Steel refiners SSAB, mining company LKAB and Vattenfall have agreed to contribute the remaining SEK46 million (£4.1m), bringing total funding for the four-year research initiative up to SEK102 million (£9.1m).
They will also form a corporate joint venture in spring.
The companies aim to come up with a steel manufacturing process emitting water instead of Carbon Dioxide, by using Hydrogen instead of the current procedure based on blast furnaces burning coal and coke.

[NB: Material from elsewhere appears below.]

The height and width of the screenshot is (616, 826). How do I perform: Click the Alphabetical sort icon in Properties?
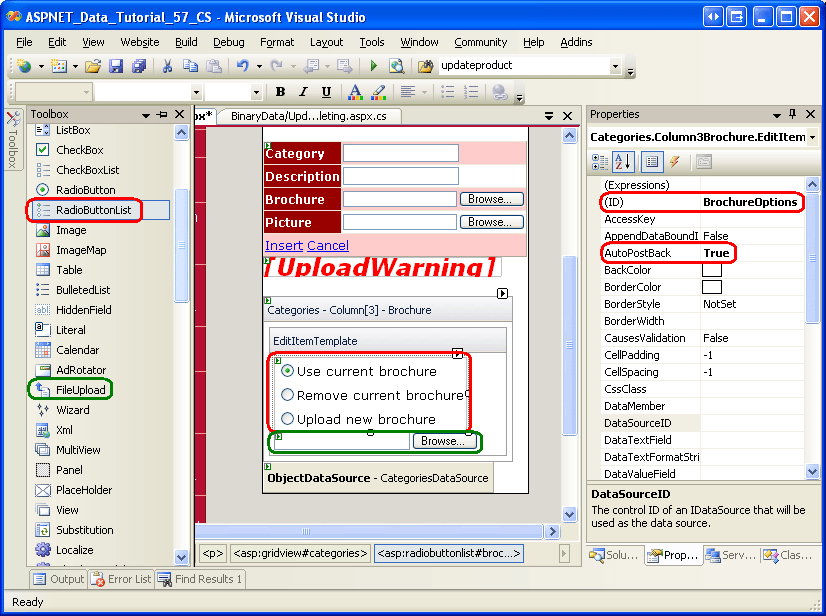(x=623, y=162)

The initiative is divided into three phases: a pre-feasibility study to run through the end of 2017, followed by research and testing in a pilot plant until 2024.
The final step will involve carrying out testing in a full-scale demonstration plant through to 2035.
The Swedish Energy Agency have previously supported the plan with SEK7.7 million (£700,000) in funding for the feasibility study.
Jan Moström, CEO and Group Manager of LKAB, said: “It’s a real inspiration that the Swedish Energy Agency is helping to support Swedish companies in their efforts to introduce new innovative, environmentally-friendly manufacturing processes.”
A report last year claimed the steel sector has made no progress in reducing emissions in a decade, despite accounting for 7% of all global Carbon Dioxide emissions.
An expert panel has been established to advise upon and champion the UK’s low carbon metal industry.